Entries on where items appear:
----
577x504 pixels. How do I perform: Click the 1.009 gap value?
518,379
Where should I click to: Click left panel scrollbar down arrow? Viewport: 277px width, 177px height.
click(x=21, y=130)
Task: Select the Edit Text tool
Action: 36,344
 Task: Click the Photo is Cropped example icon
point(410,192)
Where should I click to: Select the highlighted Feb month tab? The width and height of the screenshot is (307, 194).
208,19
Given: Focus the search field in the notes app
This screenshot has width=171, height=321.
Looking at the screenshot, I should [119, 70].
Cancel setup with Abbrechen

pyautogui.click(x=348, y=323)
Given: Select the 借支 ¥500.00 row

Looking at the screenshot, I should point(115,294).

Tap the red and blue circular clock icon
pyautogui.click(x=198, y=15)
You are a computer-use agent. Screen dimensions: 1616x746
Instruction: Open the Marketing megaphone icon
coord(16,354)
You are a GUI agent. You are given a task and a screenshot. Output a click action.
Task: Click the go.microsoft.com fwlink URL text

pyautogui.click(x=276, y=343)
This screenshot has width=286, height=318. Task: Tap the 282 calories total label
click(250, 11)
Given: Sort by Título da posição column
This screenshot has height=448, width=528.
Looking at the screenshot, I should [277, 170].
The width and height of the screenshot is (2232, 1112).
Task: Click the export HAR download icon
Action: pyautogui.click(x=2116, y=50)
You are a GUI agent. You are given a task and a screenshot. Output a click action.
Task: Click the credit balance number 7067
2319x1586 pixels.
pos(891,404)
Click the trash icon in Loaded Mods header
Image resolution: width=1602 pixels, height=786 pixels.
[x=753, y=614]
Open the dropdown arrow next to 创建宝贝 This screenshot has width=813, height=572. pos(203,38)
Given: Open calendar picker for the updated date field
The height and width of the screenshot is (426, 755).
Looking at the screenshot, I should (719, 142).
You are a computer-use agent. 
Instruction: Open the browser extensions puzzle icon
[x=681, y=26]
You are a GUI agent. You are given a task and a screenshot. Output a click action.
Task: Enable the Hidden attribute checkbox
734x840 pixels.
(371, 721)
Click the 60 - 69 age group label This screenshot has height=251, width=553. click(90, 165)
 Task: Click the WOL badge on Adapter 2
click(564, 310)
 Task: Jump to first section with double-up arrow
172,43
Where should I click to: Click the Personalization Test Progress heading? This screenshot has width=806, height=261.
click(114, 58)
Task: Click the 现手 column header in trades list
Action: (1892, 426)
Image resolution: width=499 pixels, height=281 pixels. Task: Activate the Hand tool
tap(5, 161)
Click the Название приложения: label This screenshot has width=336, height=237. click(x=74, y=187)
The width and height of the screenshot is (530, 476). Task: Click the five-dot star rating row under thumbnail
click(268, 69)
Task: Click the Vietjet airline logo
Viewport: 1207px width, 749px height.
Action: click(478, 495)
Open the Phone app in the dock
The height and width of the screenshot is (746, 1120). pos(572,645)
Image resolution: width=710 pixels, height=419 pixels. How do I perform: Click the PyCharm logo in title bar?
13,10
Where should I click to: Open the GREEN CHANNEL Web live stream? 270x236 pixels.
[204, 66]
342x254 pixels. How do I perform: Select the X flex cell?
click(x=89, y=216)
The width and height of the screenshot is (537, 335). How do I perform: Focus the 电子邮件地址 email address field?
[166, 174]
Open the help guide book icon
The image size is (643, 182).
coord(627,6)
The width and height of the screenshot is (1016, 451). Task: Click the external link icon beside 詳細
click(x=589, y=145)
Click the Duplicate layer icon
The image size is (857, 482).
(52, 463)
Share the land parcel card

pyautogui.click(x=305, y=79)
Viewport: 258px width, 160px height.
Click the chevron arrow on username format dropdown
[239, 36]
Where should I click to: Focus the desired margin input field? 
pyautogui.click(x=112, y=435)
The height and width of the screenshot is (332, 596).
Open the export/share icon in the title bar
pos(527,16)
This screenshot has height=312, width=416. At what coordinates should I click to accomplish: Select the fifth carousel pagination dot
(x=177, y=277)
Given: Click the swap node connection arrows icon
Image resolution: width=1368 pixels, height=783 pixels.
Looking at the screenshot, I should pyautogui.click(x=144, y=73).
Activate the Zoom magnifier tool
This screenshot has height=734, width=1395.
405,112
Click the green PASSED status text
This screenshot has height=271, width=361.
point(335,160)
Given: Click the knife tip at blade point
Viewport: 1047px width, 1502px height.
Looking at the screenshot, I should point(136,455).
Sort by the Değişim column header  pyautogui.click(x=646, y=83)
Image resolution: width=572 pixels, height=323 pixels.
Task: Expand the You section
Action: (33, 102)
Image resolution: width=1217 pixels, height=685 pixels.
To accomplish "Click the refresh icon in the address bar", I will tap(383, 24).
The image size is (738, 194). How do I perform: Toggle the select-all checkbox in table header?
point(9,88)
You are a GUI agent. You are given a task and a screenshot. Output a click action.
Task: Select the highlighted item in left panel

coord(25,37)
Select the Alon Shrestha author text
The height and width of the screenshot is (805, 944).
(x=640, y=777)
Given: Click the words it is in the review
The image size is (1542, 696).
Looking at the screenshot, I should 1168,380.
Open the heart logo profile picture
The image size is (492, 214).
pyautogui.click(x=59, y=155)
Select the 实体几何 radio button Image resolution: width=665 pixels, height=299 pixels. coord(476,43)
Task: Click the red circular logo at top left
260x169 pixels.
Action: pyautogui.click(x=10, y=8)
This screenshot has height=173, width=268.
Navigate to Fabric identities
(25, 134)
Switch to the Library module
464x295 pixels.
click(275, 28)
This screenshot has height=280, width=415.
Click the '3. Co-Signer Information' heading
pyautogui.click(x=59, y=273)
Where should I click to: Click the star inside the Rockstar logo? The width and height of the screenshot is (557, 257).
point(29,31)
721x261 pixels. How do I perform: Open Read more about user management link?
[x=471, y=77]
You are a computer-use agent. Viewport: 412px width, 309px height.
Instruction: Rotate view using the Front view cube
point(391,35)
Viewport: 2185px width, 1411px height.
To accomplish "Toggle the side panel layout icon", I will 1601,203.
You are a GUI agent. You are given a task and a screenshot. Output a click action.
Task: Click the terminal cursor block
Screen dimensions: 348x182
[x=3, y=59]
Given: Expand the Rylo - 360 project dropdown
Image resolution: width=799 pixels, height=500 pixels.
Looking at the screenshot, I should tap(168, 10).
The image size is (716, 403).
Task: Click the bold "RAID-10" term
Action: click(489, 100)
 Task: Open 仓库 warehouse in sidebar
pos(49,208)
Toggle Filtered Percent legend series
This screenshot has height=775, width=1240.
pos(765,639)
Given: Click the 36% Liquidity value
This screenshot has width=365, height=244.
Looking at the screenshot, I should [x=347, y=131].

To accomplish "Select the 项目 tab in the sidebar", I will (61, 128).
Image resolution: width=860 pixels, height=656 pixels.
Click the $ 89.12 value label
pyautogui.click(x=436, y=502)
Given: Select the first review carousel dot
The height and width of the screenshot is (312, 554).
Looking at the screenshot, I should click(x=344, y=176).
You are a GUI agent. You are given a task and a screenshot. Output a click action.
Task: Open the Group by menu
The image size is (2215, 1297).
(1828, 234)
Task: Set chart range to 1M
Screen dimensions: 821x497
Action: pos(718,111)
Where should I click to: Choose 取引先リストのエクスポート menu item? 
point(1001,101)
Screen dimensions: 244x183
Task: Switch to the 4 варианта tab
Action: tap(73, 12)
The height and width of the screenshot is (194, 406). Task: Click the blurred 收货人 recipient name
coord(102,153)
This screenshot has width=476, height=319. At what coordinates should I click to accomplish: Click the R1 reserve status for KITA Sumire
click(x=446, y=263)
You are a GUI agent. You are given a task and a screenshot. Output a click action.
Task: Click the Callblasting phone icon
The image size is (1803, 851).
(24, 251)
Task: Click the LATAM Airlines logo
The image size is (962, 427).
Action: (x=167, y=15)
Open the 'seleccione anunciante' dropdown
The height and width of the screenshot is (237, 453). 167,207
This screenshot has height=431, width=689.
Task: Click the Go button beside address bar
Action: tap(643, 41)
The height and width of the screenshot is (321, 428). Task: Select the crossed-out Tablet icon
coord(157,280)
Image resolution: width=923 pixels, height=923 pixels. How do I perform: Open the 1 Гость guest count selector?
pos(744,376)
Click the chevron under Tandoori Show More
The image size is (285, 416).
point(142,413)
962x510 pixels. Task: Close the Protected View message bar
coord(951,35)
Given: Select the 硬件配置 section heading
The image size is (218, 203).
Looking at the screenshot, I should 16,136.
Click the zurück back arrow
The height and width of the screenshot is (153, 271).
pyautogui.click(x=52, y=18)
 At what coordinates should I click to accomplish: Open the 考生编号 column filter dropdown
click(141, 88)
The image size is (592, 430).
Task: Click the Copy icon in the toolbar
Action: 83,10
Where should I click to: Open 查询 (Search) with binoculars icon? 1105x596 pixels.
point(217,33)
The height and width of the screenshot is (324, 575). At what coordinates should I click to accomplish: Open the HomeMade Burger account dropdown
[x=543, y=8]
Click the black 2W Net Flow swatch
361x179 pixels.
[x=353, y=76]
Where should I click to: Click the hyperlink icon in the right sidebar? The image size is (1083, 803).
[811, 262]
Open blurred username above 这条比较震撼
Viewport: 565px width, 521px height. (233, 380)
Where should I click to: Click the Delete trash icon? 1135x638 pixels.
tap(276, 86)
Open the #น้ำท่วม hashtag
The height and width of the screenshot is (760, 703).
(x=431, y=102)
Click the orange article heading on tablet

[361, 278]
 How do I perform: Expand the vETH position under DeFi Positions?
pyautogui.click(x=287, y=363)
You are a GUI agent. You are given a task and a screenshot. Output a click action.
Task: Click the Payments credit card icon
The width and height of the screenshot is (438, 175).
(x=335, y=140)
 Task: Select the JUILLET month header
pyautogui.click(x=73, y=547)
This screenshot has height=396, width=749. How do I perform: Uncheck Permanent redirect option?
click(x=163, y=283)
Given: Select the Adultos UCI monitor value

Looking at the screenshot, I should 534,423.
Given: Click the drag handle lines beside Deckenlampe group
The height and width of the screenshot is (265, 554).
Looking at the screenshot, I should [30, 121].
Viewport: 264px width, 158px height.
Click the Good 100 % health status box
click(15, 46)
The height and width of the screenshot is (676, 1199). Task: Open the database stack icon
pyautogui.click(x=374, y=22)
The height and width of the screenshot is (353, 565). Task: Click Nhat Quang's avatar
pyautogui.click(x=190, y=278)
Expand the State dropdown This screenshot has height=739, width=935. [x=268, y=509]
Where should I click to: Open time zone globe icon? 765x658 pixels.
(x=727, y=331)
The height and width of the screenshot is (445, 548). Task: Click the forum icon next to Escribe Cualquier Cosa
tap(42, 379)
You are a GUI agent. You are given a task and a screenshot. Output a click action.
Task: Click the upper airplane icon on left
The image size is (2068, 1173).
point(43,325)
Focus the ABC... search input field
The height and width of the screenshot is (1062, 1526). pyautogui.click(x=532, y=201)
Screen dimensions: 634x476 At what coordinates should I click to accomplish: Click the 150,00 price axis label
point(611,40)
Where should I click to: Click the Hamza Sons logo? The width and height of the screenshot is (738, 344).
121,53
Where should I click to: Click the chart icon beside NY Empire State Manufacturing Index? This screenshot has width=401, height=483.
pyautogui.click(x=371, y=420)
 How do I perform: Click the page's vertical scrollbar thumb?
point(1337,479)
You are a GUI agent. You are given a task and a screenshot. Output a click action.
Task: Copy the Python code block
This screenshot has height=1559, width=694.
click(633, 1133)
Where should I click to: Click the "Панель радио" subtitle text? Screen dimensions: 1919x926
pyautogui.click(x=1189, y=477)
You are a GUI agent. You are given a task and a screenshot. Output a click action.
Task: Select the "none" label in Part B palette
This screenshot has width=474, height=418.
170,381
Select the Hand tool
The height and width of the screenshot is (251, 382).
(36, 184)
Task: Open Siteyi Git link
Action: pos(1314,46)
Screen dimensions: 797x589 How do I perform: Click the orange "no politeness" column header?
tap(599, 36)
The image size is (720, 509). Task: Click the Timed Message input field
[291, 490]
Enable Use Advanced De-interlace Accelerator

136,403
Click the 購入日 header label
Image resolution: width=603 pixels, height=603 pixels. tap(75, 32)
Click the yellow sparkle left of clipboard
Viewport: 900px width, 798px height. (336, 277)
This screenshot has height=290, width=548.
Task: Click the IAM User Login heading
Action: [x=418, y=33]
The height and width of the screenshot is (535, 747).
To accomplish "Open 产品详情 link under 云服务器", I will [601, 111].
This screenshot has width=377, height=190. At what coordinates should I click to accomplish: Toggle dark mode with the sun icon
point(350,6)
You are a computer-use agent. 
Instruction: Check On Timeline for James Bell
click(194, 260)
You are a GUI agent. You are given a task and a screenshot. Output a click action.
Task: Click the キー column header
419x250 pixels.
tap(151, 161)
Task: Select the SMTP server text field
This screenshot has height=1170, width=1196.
----
DO THIS: Reproduce the lines of the listing word for word, starting with its first line and going on through the line that contains "point(410,192)".

EXERCISE RESPONSE:
577x504 pixels. How do I perform: Click the 1.009 gap value?
518,379
Where should I click to: Click left panel scrollbar down arrow? Viewport: 277px width, 177px height.
click(x=21, y=130)
Task: Select the Edit Text tool
Action: 36,344
 Task: Click the Photo is Cropped example icon
point(410,192)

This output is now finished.